[Pixel coordinate grounding data]
• • •

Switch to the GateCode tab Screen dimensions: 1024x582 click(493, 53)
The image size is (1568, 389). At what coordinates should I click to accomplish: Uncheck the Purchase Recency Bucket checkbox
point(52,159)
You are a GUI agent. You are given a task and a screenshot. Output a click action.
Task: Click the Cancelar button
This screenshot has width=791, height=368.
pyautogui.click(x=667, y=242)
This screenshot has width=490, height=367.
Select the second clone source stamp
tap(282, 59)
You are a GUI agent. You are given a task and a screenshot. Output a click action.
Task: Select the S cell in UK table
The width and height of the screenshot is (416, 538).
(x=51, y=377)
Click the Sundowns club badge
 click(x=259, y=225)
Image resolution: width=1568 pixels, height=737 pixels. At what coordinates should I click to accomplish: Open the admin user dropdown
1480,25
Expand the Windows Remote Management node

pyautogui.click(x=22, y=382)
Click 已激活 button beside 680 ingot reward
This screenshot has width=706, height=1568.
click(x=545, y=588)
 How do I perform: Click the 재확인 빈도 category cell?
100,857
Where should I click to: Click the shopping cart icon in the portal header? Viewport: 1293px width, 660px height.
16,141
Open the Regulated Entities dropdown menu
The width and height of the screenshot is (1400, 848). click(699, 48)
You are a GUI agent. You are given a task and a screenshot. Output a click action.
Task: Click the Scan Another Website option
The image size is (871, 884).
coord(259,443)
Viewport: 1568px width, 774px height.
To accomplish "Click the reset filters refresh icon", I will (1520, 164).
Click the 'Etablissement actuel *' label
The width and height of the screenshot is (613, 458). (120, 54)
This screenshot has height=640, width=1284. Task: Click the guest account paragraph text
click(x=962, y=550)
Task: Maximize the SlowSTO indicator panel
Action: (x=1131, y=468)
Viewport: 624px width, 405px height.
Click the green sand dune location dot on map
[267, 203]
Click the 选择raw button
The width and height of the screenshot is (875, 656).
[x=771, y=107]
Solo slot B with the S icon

• • •

_WHAT TO WORK ON_.
After locating the line holding "How do I perform: Click" above, output exactly that line and every line after it through the line holding "Viewport: 1568px width, 774px height.". Include nothing else.

_THE COMPLETED TASK_.
 How do I perform: Click the 재확인 빈도 category cell?
100,857
Where should I click to: Click the shopping cart icon in the portal header? Viewport: 1293px width, 660px height.
16,141
Open the Regulated Entities dropdown menu
The width and height of the screenshot is (1400, 848). click(699, 48)
You are a GUI agent. You are given a task and a screenshot. Output a click action.
Task: Click the Scan Another Website option
The image size is (871, 884).
coord(259,443)
Viewport: 1568px width, 774px height.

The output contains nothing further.